Task requirements: All of these records need to be duplicated exactly.

Segment Start: Supplied entries

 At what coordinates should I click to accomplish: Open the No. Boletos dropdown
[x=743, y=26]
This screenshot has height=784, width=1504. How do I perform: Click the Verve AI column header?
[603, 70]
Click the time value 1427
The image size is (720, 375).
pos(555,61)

Segment End: Supplied entries

Completed exercise:
 At what coordinates should I click to accomplish: Open the No. Boletos dropdown
[x=743, y=26]
This screenshot has height=784, width=1504. How do I perform: Click the Verve AI column header?
[603, 70]
Click the time value 1427
The image size is (720, 375).
pos(555,61)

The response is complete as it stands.